Lest you doubt my assertion, above, that automakers have received government money before and will receive it again: GM, Ford, and Chrysler have ALREADY been guaranteed $25 BILLION in low-interest loans to help their factories retool for more fuel-efficient cars. It was authorized by Congress in September 2008! Here’s another article, from Bloomberg, about this. I think these loans haven’t taken effect yet. I am like 90% sure that I read or heard that GM, Ford, and/or Chrysler have received other multi-billion-dollar loans in the recent past as well. It’s just that with those, they weren’t considered “bridge loans” to save a dying company but rather subsidies to help them achieve a specific end, like making “greener” cars or something else. I’ve spent a lot of time on Google and news websites searching for articles or blag posts about previous automotive loans, but the interwebs are so inundated with news and commentary about the imminent Big Three bailout that it’s hard to find anything older. Also, they weren’t newsworthy for some reason, so there wasn’t much coverage of them. (If, that is, I’m right about the other recent loans.)
My second train of thought in this post: If “it’s just a loan” and the Big Three aren’t asking for a bailout, and they’ll pay it back once they get back on their feet, why don’t they try to get the loan from a private creditor? The answer is not that the credit markets are frozen (though, to the extent that credit is frozen, which is not much, it is the government’s fault and only letting the recession take its course would unfreeze it). The answer is that the Detroit automakers are uncreditworthy losers whom no one would willingly lend money to. Under no realistic scenario could they ever even come close to paying it back. This is a guarantee. You heard it from me, though you probably heard many others say it before.

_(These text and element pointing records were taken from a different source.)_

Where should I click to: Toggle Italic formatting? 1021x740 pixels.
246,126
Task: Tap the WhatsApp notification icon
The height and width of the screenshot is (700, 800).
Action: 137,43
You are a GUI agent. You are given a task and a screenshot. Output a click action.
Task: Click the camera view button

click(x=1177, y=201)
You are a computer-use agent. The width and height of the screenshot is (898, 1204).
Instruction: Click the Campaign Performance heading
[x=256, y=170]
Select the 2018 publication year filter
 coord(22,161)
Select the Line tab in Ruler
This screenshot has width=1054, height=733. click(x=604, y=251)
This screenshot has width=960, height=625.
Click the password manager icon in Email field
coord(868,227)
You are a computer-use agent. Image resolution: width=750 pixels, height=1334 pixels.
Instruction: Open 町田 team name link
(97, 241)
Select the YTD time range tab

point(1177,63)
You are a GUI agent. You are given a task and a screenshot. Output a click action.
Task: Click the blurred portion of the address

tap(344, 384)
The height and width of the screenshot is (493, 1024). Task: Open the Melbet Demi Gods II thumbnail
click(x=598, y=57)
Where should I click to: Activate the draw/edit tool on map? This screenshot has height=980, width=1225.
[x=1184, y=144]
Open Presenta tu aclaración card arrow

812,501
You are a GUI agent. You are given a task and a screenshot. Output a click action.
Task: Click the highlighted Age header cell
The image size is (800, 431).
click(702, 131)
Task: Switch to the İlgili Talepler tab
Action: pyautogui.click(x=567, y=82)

If I understand monetary theory and macroeconomics correctly, which is a big if, then regardless of whether the Big Three pay back the loans in full and regardless of when they do, the effects of inflation will be irreversible. The Federal Reserve will simply create, say, $25 billion, and even if the government gets, say, $26 billion back 10 years from now, the money doesn’t disappear. It was still added to and is still a part of the world economy. If I am wrong and the effects of that inflation are theoretically reversible, I am much more confident in saying that the inflation is not realistically reversible. The Federal Reserve isn’t going to deflate a certain amount to correspond to the loan payments it receives from GM, Ford, and Chrysler.
They are poorly run companies with costs that are too high and revenues that will not cover their costs any time soon, and the gigantic costliness of inventing and building “greener” cars will cripple them further, meaning only government subsidies can keep them afloat and meaning the people who will pay for these subsidies—American citizens and other Federal Reserve note users—would be better off if the companies and their employees switched from making automobiles to making something else.